I'm glad I did. Hood and Scarlet have gone a long way towards rehabilitating my opinion of Lawhead. I still question some of his theology, such as the blending of druids with Christianity, but he tells a riveting tale. He resets the Robin Hood stories in eleventh century Wales, making Robin Hood not an English hero, but a Welsh freedom fighter, one called Rhi Bran y Hud, or "King Raven the Enchanter." And he does so with a great deal of wit and excitement.

Scarlet continues the story, focusing on poor ol' William Scatlocke (or Will Scarlet, as he prefers to be called). He's turned out of his home by the Norman invaders and so he sets out to find the outlaw Rhi Bran. After joining Rhi Bran's Grellon, or flock, he finds himself embroiled in a conspiracy against the English crown. Can Will survive, especially after he's captured and sentenced to hang?

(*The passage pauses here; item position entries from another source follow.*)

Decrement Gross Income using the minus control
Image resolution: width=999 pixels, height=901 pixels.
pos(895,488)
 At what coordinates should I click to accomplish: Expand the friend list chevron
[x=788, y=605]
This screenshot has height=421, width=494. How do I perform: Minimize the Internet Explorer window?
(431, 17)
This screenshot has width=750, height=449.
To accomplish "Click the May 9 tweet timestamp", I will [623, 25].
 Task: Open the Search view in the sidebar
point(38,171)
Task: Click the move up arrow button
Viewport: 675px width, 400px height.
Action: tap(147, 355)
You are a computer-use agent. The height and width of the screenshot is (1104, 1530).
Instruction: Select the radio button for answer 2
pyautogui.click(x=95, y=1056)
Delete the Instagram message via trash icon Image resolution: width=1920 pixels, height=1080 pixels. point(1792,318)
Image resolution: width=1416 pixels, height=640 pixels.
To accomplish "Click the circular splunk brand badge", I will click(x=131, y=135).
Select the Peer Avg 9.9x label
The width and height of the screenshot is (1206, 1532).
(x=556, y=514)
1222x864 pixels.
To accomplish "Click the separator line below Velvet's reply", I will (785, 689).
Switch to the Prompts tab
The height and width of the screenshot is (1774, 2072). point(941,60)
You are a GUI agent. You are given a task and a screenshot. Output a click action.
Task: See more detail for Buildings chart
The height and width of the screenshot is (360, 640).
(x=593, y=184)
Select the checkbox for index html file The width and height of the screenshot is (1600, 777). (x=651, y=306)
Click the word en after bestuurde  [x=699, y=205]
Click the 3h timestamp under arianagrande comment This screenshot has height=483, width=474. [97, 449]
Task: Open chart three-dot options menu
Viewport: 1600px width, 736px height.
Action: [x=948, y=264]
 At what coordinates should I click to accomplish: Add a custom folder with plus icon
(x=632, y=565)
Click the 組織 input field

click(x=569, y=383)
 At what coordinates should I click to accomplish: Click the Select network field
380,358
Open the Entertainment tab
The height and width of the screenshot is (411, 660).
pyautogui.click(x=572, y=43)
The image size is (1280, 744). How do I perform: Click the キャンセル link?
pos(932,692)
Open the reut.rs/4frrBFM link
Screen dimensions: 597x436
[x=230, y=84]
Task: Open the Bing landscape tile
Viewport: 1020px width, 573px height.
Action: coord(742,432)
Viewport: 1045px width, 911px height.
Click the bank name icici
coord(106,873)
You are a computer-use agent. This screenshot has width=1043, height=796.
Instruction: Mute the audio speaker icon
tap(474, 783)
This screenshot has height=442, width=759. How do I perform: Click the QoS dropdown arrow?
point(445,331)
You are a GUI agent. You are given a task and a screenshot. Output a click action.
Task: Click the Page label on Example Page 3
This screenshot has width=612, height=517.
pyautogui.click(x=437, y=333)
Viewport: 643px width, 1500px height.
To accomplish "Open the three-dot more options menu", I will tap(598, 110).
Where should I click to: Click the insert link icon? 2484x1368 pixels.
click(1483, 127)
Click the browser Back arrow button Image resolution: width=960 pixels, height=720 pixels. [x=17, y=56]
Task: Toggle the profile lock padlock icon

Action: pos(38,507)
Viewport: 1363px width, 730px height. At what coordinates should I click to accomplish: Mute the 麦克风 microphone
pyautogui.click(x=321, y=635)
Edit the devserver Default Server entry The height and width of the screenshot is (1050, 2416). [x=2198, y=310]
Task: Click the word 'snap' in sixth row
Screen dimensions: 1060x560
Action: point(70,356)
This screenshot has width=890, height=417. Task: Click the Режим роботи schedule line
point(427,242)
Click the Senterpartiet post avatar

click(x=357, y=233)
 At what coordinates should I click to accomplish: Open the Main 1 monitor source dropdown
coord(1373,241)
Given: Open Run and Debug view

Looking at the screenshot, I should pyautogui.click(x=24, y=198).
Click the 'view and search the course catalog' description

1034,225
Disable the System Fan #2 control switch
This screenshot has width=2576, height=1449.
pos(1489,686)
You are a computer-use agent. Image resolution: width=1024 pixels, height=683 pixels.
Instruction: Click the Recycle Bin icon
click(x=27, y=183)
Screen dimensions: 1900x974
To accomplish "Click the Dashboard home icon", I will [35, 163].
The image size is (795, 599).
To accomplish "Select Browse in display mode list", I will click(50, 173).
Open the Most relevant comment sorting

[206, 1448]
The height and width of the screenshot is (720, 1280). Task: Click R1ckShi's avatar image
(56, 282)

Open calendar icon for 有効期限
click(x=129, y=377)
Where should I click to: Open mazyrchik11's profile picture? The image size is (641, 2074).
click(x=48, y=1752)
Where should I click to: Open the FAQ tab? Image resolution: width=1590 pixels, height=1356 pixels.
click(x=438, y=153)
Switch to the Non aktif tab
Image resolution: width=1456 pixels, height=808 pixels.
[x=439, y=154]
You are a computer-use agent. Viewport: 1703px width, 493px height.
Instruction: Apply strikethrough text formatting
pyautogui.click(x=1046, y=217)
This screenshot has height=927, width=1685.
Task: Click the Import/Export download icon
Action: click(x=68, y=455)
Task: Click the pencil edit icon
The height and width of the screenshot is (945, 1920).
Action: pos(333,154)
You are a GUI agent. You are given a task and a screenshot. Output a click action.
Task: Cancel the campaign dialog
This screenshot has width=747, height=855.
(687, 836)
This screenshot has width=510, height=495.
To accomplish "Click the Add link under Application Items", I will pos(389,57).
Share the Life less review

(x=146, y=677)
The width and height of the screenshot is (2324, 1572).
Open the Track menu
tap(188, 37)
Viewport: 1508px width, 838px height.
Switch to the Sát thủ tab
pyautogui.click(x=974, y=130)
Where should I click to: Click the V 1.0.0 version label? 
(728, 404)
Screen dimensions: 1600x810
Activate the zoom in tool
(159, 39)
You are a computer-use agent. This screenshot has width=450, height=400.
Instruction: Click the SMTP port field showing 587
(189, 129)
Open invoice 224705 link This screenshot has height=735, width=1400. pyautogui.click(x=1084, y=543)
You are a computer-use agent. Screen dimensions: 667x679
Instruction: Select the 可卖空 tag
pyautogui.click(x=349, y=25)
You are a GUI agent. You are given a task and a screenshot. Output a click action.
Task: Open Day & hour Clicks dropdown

Lawhead's voice, especially when he tells us Will's story, is superb. He truly puts us in Will's head and you get a definite feel for his cadence and rhythm. Sadly, the voice falters a bit when we get out of Will's head. There was one scene where it seemed like Lawhead was popping in and out of different points of view with little or no warning.

But it's still a great book and definitely worth the read. Personally, I'm looking forward to Tuck, the final book in the trilogy. Past that, we'll just have to wait and see.

1 comment:

Robert Treskillard said...

Good review, John!

It was just announced what his next series will be, and I posted about it on my blog, not that I have any original content, or many details. But at least we know it will be "high fantasy", so a departure from his historical work.

Great to meet you at the ACFW conference too!